認められない――――認めてはならない。認めてしまえば、兵士として召喚された悪魔達とは異なり、副官として自身を召喚した主君の顔に泥を塗ることになる。それだけは、それだけは決してあってはならない。
死ぬことだけはするなという主君からの新たな勅命に感激を覚えつつ、深淵の悪魔は翼を広げる。この作戦の価値、自身のプライド、主君の期待。深淵の悪魔もまた、背負うものは多い。撤退は最終手段。本当に死にかけた時のみと心に決め、正真正銘全力で戦いに臨む。
力の限り戦うこと、それこそが今示すべき忠義の在り方であると信じて。
――――これではまるで、こちらが追い詰められる側ではないか。
そんな思いには、気付かない振りをして。
深淵の悪魔の再生能力は脅威だ。しかし負のエネルギーを纏ったイビルアイの攻撃は、深淵の悪魔の再生能力を上回った。
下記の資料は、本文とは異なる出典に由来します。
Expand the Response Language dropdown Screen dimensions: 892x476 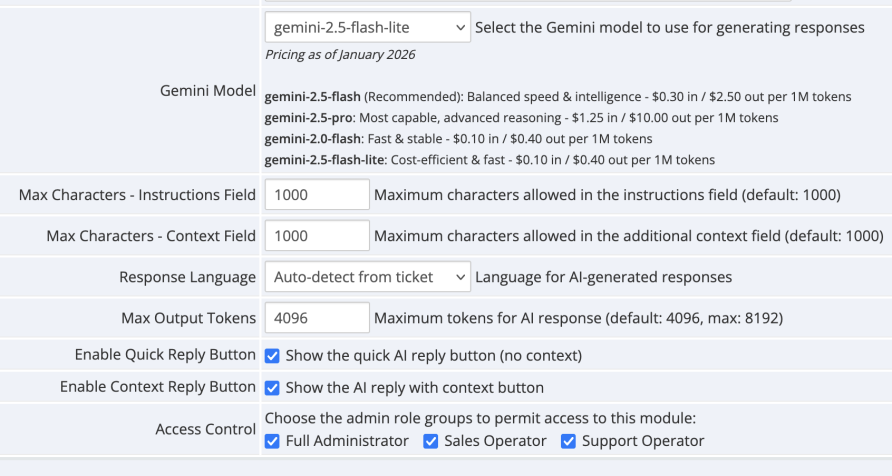coord(367,277)
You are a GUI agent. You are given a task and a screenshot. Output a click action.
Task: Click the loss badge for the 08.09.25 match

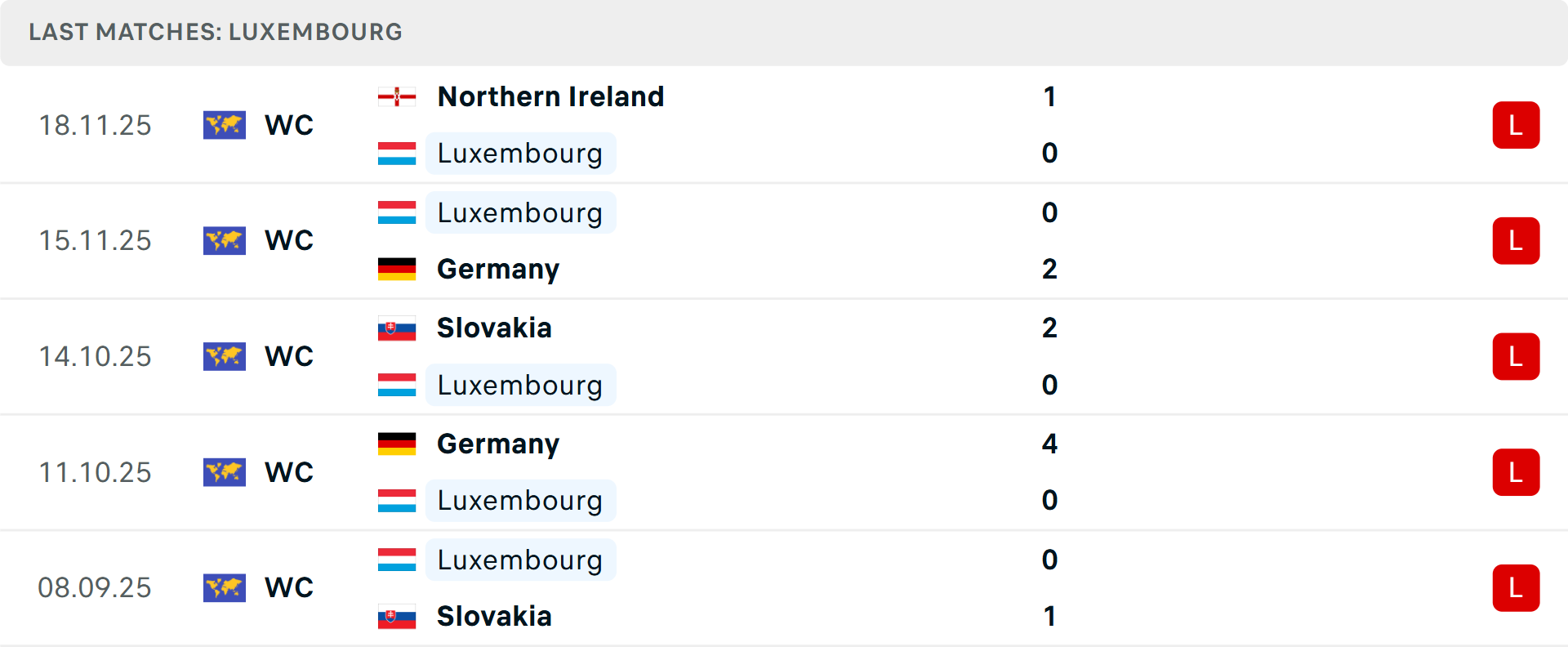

それにより、深淵の悪魔の体力が限界を迎えるのが先か、もしくはイビルアイの魔力が尽きるのが先か。この二つを比べるチキンレースの様相を呈することとなった激戦は、微々たるものとはいえナーベの支援を受けられるイビルアイへと戦局が傾いていった。塵も積もればなんとやら。ナーベの魔法で回復した体力を少しずつ削られ、攻撃を躱す隙を作られていった深淵の悪魔は遂に背を向けて逃げ去った。飛行の魔法で飛び上がり、イビルアイとナーベもその背を追いかける。
向かう先は、悪魔占領区域外延部。オーエンが猛威を振るう地である。